* The task *
Scan the records for the string "agent" and state how many lines contain it, using the number alone.

* Data shown *
────────────────────────────────────────

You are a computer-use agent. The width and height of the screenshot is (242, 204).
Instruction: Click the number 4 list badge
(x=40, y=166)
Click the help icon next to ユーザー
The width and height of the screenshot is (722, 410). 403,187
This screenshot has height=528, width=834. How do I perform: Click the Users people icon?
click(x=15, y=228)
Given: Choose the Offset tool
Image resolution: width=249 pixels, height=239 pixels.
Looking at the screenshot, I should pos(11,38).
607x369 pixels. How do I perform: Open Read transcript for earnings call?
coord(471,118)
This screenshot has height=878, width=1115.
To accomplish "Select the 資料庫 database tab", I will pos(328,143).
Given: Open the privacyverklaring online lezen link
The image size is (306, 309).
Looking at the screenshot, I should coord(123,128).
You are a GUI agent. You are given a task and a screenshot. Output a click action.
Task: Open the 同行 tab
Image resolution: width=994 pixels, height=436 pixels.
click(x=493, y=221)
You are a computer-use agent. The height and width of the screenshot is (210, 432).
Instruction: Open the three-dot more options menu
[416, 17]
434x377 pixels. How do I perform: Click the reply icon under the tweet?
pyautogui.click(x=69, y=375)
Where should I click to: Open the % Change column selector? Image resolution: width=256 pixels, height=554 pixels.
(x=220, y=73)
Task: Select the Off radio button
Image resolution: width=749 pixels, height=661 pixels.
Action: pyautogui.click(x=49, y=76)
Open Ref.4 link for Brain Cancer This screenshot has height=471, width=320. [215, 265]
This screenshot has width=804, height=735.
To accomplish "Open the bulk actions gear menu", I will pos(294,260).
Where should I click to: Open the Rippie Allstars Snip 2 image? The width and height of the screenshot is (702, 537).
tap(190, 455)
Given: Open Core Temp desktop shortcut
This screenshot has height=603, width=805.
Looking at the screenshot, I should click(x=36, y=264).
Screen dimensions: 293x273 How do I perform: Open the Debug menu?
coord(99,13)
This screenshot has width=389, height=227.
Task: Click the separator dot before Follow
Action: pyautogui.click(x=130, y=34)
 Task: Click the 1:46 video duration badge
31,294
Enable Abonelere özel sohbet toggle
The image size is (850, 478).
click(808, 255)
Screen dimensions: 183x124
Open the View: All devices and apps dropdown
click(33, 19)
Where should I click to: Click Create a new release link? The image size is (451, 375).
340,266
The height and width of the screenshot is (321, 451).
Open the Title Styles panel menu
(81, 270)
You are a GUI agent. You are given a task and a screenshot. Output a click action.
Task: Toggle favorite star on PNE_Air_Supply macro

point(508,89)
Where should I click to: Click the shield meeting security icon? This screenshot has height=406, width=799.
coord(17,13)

────────────────────────────────────────

* Response to the task *
4